Filsafat dan Metode Iluminasi

Filsafat dan Metode Iluminasi
Iluminasi
Metode Iluminasi
Mempercayai bahwa mengkaji filsafat tinggi (Ilahiah) atau ketuhanan, tidak cukup hanya dengan mengandalkan argumentasi (istidhal) dan penalaran (ta’aqqul), tetapi lebih dari itu, yaitu memerlukan menyucian jiwa serta perjuangan melawan hawa nafsu untuk menyingkap berbagai hakikat.

Metode iluminasi mendapat dukungan dari banyak pihak, terutama kalangan filsuf Islam. Penganut paham ini dinamakan dengan kelompok paham iluminasionis dengan tokohnya yang terkenal, yaitu Syekh Syihabuddin Syuhrawardi.

Filsafat Iluminatif
Secara keseluruhan, tujuan filsafat iluminasi diarahkan pada sasaran yang bersifat teoretis, di samping sisi praktis yang dapat dicapai. Arah tersebut dimulai dengan penyucian diri dari segala kotoran, baik secara rohani maupun jasmani. Langkah ini ditempuh sebagai tahap awal penjalinan hubungan dengan cahaya murni kesepuluh yang menjadi medium dunia materi dan imateri.

Cahaya murni kesepuluh adalah emanasi dari wujud cahaya agung yang akan menganugerahkan pengalaman visioner setelah subjek berhasil menapaki syarat dan ritual-ritual yang telah ditentukan sebelumnya. Merasuknya cahaya-cahaya murni ke dalam subjek mengantarkan kita pada pengetahuan yang tidak diperoleh melalui proses berpikir.

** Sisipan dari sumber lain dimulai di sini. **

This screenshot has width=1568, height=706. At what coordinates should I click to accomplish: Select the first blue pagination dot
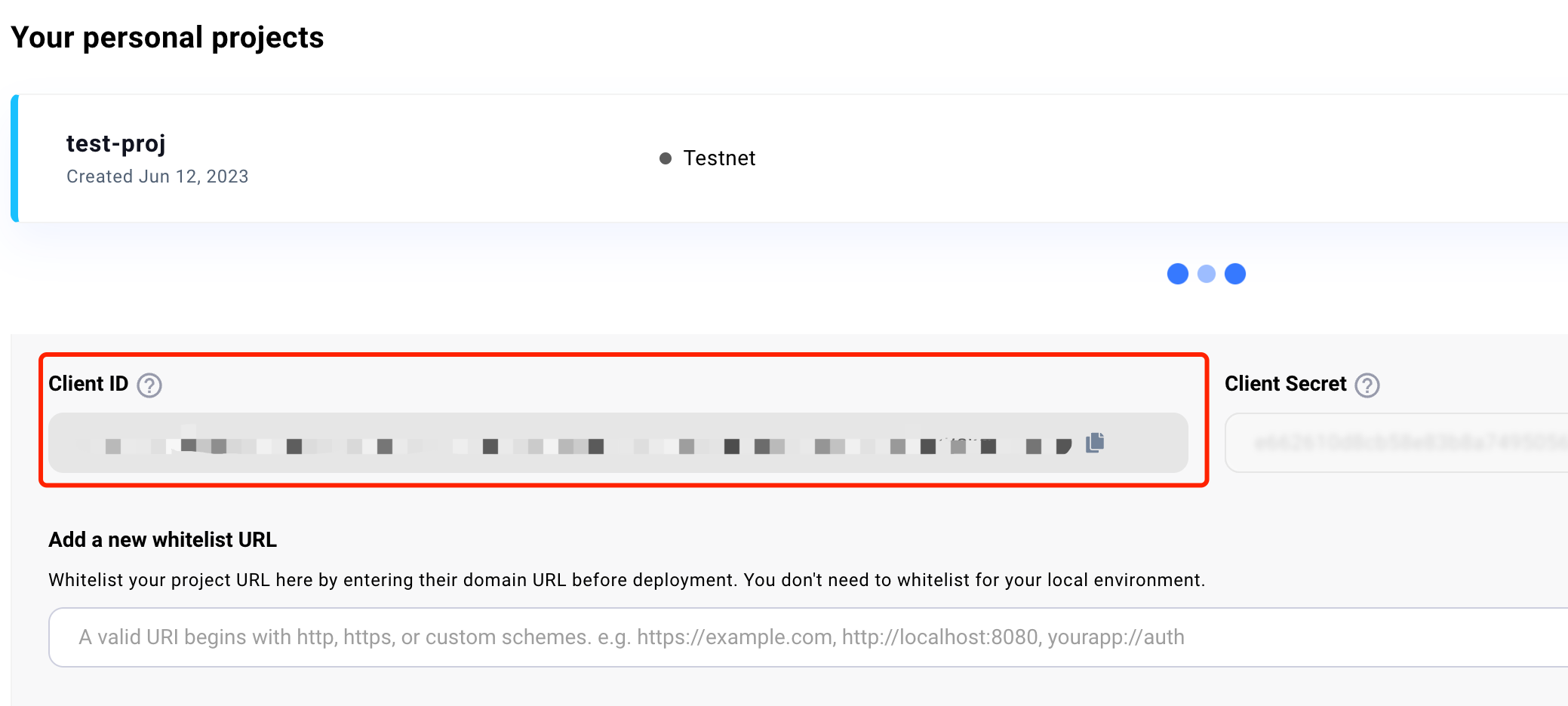click(x=1177, y=274)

Kejadian ini berlangsung pada alam khusus, yang disebut dengan mundus imaginalis (A-Alam Al-Mitsali). Adapun tahapan selanjutnya ditempuh dengan pendemonstrasian dengan landasan logis, epistemologis, dan metafisika Aristotelian Timur (Al-Mayaiun Al-Syarqiyun) sebagai cara intensif menjabarkan dari simbol-simbol bahasa yang dimengerti, tetapi sulit diungkapkan.

Pada setiap diri (pribadi) terdapat potensi olah dabadi (al-khamirat al-azaliyyah), yaitu kebijaksanaan abadi (sophia perennis). Potensi ini disimpan oleh Allah SWT secara naluri—tersamar—dalam diri setiap insan, yang siap diolah dan diaktualisasikan melalui latihan intelektual dan penyucian hati. Para filsuf seperti Pythagoras dan Plato mengaktualisasikan dan mentransformasikan kepada seorang sufi kenamaan bernama Dzunnun Al-Misr dan Sahl At-Tausi.

Adapun orang-orang bijak Persia mengaktualisasikan dan mentransformasikan kepada Aba Yazid dan Mansur Al-Hallaj. Dua ajaran tersebut menyatu pada Suhrawardi. Dengan kecermatan serta usaha untuk menyucikan hati, Suhrawardi mengombinasikan pengetahuan hati (inner knowledge) dari pada guru di atas, dengan intelektual dari guru, seperti Al-Farabi dan Ibnu Sina. Menurut Suhrawardi, pencarian pengetahuan melalui Tuhan dan Kitab-Nya. Seorang filsuf dalam Islam tidak hanya diharapkan menjadi intelektual yang berwawasan luas, tetapi juga memiliki kesucian hati.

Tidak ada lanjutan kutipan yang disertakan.